You Know Who You Are,
Since neither of you have had the courage to talk to me directly to hear what I have to say, I thought I would put my thoughts somewhere where you can find them with ease: the Internet. You have apologized to nearly everyone else, even though they were not as deeply affected by your carelessness as I was. Jesus Christ, you both texted my boyfriend to apologize before you thought of me.
However, I must admit that I was impressed by what you did. Your April Fool’s prank required immense amounts of planning, coordination, deviance, manipulation, and a complete disregard for others that I have frankly never seen before. Congratulations on redefining what it means to be selfish, oblivious, and generally terrible. I, along with everyone else who doesn't really want to talk to either of you anymore, applaud you.
Both of you seemed so shocked at my reaction to your joke. When I started crying, you both looked at me dumbfoundedly, as if I should have had another reaction to being told that I had been lied to and ruthlessly manipulated for a week. In that moment, I should not have been the one that felt ashamed. You had both been pretending to use me for advice, information, care, and support, and why? Whatever motive you could present to me now pales in comparison to the consequences of your actions.
Friend A: I think I am most disappointed in you. I interpreted your need for advice and counsel as you finally opening up to me, since you are typically so emotionally closed off. I felt assured that I was a friend that you valued, but I was wrong. Instead, my stress, worry, and anxiety over your feelings was a form of amusement for you. I could forgive you, but that would require you actually speaking to me first.
Friend B: I’m pretty sure we both know that you and I were never close. Yet, I thought you needed me, and I was starting to think that maybe I had been too harsh with you in the past. Maybe I had never understood you before, but now we could be better friends, because you really seemed to care about what I had to say. At one point, you said you needed my advice because the situation you were pretending to be in so closely resembled my own romantic relationship.

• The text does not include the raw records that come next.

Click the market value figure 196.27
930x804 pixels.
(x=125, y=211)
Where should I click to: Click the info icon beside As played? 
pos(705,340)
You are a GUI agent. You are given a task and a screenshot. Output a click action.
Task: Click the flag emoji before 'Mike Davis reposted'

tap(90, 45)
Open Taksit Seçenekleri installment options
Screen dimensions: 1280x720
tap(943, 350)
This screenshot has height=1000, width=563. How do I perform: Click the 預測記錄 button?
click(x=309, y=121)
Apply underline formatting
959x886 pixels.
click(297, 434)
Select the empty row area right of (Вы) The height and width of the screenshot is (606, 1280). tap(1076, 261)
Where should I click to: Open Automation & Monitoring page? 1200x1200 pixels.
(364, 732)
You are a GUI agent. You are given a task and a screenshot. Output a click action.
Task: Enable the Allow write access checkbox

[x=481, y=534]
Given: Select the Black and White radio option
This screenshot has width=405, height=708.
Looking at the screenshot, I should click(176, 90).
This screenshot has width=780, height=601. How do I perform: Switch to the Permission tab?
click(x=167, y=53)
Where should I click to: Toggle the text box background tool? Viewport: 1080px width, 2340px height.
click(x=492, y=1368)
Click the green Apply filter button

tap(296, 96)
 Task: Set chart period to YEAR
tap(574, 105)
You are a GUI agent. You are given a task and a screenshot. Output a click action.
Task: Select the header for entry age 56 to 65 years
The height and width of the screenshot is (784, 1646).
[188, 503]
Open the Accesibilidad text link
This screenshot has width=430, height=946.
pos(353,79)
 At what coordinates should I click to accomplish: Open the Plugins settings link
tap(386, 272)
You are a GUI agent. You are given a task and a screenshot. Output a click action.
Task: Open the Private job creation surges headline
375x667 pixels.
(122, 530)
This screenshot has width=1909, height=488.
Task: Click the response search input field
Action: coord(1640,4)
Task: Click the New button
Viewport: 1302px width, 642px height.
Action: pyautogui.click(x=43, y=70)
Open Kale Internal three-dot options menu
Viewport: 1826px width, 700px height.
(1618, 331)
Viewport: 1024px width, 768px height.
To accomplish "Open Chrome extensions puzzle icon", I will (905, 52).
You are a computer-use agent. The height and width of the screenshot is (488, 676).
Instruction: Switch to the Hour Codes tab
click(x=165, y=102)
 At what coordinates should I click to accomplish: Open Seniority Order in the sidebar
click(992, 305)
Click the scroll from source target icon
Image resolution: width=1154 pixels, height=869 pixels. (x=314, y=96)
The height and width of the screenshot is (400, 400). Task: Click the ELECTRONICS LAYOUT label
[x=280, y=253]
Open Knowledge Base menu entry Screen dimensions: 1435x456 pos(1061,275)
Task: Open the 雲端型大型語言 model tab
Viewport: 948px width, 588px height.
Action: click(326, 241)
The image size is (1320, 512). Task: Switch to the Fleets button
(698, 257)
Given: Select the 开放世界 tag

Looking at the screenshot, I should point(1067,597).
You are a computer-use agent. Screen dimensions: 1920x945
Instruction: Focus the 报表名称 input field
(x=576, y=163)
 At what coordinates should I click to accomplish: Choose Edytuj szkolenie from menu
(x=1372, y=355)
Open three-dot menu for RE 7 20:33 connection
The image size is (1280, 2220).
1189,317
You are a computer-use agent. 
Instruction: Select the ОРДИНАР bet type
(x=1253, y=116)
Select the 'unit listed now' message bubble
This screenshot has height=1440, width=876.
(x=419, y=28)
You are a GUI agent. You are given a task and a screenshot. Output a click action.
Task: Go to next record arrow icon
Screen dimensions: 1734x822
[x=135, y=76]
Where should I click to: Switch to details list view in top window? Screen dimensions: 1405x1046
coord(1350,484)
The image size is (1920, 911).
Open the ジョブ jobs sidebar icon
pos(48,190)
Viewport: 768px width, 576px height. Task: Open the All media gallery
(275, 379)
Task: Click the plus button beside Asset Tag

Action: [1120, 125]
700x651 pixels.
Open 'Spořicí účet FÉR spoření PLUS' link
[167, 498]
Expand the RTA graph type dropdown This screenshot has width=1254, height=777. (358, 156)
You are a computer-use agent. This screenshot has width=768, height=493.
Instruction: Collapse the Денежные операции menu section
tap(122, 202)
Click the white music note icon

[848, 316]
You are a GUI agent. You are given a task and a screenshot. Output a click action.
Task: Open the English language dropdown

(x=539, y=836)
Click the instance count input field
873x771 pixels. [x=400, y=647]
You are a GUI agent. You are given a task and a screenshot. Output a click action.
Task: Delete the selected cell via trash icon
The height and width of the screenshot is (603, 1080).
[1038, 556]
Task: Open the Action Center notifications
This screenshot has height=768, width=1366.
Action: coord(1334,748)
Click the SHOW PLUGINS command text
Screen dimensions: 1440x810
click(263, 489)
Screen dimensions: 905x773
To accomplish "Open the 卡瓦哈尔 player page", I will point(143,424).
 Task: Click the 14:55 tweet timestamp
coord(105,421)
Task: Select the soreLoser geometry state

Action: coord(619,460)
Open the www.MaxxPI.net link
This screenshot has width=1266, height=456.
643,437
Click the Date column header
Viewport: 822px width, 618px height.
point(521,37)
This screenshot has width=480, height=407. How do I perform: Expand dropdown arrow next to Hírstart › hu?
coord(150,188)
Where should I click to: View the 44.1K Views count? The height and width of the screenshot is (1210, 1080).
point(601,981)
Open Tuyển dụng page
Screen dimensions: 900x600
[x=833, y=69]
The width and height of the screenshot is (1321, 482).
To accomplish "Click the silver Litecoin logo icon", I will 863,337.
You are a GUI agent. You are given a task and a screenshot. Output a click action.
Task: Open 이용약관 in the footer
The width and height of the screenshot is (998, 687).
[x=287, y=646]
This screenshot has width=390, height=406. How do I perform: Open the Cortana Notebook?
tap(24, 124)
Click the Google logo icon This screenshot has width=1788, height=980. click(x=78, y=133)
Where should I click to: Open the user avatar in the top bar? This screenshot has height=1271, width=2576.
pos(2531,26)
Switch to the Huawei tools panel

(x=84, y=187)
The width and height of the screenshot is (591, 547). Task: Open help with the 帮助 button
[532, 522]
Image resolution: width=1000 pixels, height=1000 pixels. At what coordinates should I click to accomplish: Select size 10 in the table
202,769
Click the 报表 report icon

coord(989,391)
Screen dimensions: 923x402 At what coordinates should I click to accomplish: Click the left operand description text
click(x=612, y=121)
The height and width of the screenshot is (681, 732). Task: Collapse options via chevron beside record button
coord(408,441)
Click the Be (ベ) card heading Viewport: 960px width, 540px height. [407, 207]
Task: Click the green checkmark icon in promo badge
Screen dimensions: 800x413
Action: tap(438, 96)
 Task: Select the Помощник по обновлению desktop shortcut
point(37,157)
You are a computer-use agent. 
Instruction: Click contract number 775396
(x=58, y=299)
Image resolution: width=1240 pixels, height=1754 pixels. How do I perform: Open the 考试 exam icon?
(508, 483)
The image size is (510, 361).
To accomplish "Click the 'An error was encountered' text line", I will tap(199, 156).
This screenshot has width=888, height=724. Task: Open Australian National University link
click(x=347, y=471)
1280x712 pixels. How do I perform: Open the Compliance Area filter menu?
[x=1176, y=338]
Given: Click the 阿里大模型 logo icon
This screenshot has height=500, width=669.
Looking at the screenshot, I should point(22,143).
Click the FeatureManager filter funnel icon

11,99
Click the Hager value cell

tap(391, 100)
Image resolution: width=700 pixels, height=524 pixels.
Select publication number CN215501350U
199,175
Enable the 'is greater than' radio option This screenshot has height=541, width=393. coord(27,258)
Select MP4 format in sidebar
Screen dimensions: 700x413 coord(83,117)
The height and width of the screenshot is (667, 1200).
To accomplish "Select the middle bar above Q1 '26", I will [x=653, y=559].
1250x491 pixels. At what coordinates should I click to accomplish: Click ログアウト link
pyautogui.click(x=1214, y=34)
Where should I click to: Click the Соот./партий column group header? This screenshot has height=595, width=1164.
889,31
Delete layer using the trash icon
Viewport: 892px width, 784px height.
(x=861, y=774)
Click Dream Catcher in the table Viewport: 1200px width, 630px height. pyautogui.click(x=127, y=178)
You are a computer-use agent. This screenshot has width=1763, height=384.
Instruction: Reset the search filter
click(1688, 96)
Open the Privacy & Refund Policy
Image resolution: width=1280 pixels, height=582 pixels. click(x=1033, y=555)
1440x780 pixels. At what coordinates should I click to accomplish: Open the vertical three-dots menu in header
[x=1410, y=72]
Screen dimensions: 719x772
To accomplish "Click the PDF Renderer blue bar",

Did mocking my relationship and personal feelings bring you joy, or were you too blind to think I would not be upset? All you did through your manipulation was reaffirm what I already knew about you.
I am most devastated because both of you had the audacity to take one of my strengths and turn it into a weakness. You targeted me because you knew I would listen to both of you and make you a priority in my own life. You only had the capability to hurt me so because you both knew I cared about you. You took advantage of my empathy and used it to hurt me, and that takes a special strain of malice.
I will never stop caring or being what you perceive as too involved in people’s personal lives because of what you have done. You have simply taught me that some people just do not deserve my compassion.